TASK INSTRUCTIONS -
Copy every line below exactly.

Items listed in a dataset:
###

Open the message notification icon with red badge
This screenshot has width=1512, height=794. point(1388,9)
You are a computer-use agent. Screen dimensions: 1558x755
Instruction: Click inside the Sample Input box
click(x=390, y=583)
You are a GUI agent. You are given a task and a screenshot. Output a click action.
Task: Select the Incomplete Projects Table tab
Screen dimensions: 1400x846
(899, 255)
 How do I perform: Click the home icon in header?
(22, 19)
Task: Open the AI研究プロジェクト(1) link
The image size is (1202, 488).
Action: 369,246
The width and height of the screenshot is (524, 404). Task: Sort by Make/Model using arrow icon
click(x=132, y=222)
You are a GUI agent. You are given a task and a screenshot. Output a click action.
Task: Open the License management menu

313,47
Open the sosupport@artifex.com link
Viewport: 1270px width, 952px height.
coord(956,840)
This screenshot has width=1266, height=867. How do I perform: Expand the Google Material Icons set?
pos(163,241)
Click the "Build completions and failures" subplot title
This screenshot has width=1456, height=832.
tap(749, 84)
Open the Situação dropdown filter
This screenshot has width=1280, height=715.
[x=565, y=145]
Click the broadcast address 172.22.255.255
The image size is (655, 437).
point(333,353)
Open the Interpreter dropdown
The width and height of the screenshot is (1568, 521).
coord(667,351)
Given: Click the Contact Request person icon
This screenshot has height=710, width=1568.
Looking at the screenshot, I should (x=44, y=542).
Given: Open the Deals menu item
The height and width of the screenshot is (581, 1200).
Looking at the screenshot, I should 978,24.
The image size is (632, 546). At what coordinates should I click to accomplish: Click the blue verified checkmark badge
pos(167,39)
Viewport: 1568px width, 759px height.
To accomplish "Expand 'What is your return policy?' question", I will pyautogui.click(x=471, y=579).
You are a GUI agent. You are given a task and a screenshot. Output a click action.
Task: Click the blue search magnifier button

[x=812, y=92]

###

SOLUTION FOR THIS TASK -
Open the message notification icon with red badge
This screenshot has width=1512, height=794. point(1388,9)
You are a computer-use agent. Screen dimensions: 1558x755
Instruction: Click inside the Sample Input box
click(x=390, y=583)
You are a GUI agent. You are given a task and a screenshot. Output a click action.
Task: Select the Incomplete Projects Table tab
Screen dimensions: 1400x846
(899, 255)
 How do I perform: Click the home icon in header?
(22, 19)
Task: Open the AI研究プロジェクト(1) link
The image size is (1202, 488).
Action: 369,246
The width and height of the screenshot is (524, 404). Task: Sort by Make/Model using arrow icon
click(x=132, y=222)
You are a GUI agent. You are given a task and a screenshot. Output a click action.
Task: Open the License management menu

313,47
Open the sosupport@artifex.com link
Viewport: 1270px width, 952px height.
coord(956,840)
This screenshot has width=1266, height=867. How do I perform: Expand the Google Material Icons set?
pos(163,241)
Click the "Build completions and failures" subplot title
This screenshot has width=1456, height=832.
tap(749, 84)
Open the Situação dropdown filter
This screenshot has width=1280, height=715.
[x=565, y=145]
Click the broadcast address 172.22.255.255
The image size is (655, 437).
point(333,353)
Open the Interpreter dropdown
The width and height of the screenshot is (1568, 521).
coord(667,351)
Given: Click the Contact Request person icon
This screenshot has height=710, width=1568.
Looking at the screenshot, I should (x=44, y=542).
Given: Open the Deals menu item
The height and width of the screenshot is (581, 1200).
Looking at the screenshot, I should 978,24.
The image size is (632, 546). At what coordinates should I click to accomplish: Click the blue verified checkmark badge
pos(167,39)
Viewport: 1568px width, 759px height.
To accomplish "Expand 'What is your return policy?' question", I will pyautogui.click(x=471, y=579).
You are a GUI agent. You are given a task and a screenshot. Output a click action.
Task: Click the blue search magnifier button

[x=812, y=92]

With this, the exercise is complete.